Kudrin's proposal create a new liberal party, if it gains support, could offer a way for Putin to channel discontent and reduce the threat posed by the biggest opposition protests since he took power in 1999.
But Kudrin also warned that the legitimacy of a presidential election Putin is expected to win in March would be undermined by any failure to address protesters' allegations of fraud in a parliamentary election on Dec. 4. That poll, he said, had shown the need for a strong liberal alternative to the ruling party.
"Today it is clear that this deficit is even more dire than we could have imagined," said Kudrin, a fiscal hawk forced out in September after a dispute with President Dmitry Medvedev over lavish state military spending plans.
"Today one can say that the demand for the creation of such a structure is so high that it will certainly begin to be created," Kudrin said in an interview published by the financial daily Vedomosti.
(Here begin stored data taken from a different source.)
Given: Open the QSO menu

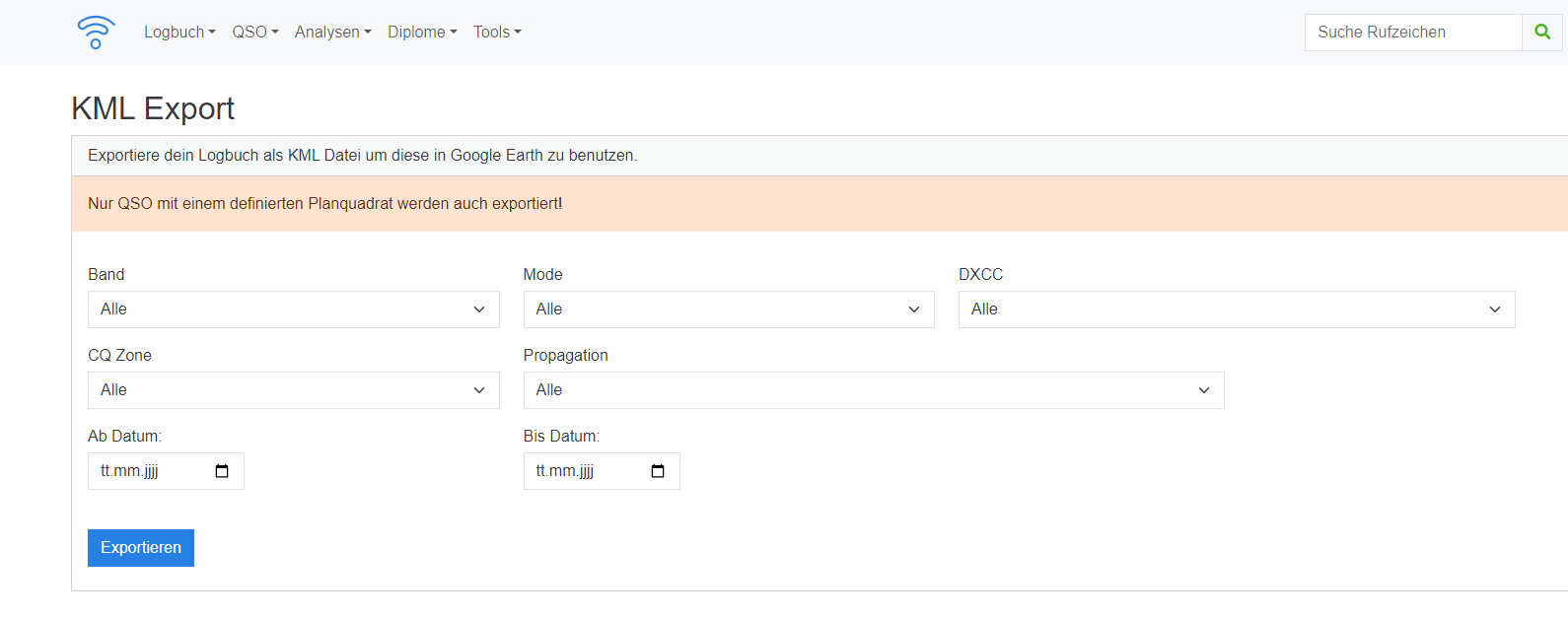Looking at the screenshot, I should tap(254, 33).
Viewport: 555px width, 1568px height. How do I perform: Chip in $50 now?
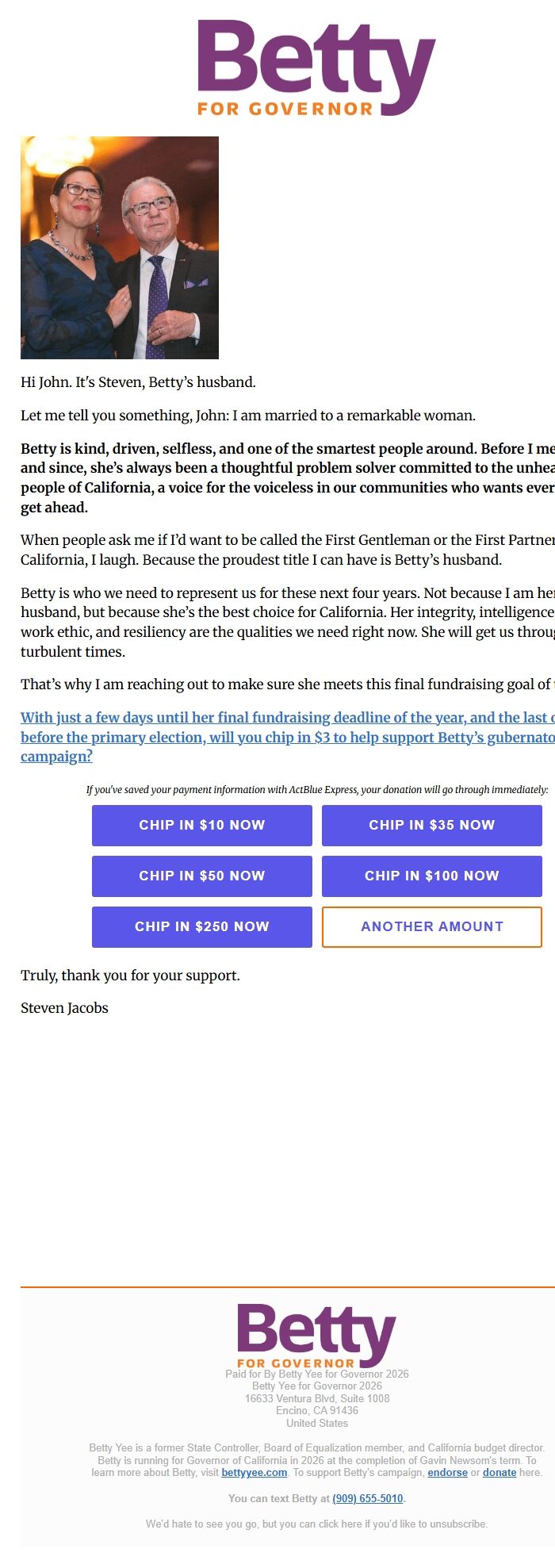click(201, 876)
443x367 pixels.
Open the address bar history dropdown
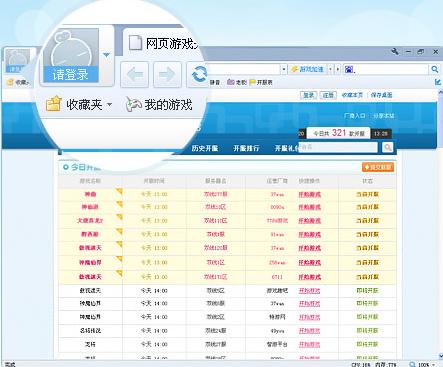click(284, 69)
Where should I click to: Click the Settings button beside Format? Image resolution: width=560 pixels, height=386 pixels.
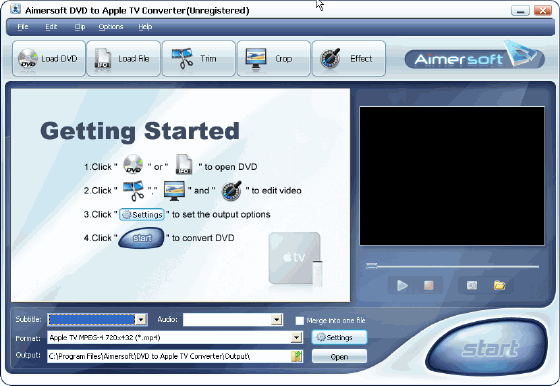pyautogui.click(x=339, y=337)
Tens of thousands of Russians protested on Saturday over the Dec. 4 election they said was rigged in favour of United Russia, the party Putin has used as an instrument of his rule.
Voters vented frustration with the entrenched ruling party by sharply reducing its majority in the State Duma lower house. But the protesters say even United Russia's official result, just under 50 percent of the vote, was inflated by fraud.
Many protesters in the diverse crowds across Russia on Saturday were representatives of a new middle class of moderately wealthy professionals who are unhappy with a tightly controlled political system dominated by a single man.
"The process of the consolidation of liberal and democratic forces will now go forward. I am absolutely certain of this, and I myself am ready to support this," Kudrin said, adding that it was too early to talk about a potential leader.
Aware of growing discontent among politically savvy professionals eager for a stronger voice, the Kremlin turned to Kudrin early this year with a proposal that he lead a liberal, pro-business party that could counterbalance United Russia.
He rejected the offer, and an effort to turn the small Right Cause party into a significant force collapsed in acrimony between the Kremlin and the man chosen to lead it, billionaire Mikhail Prokhorov.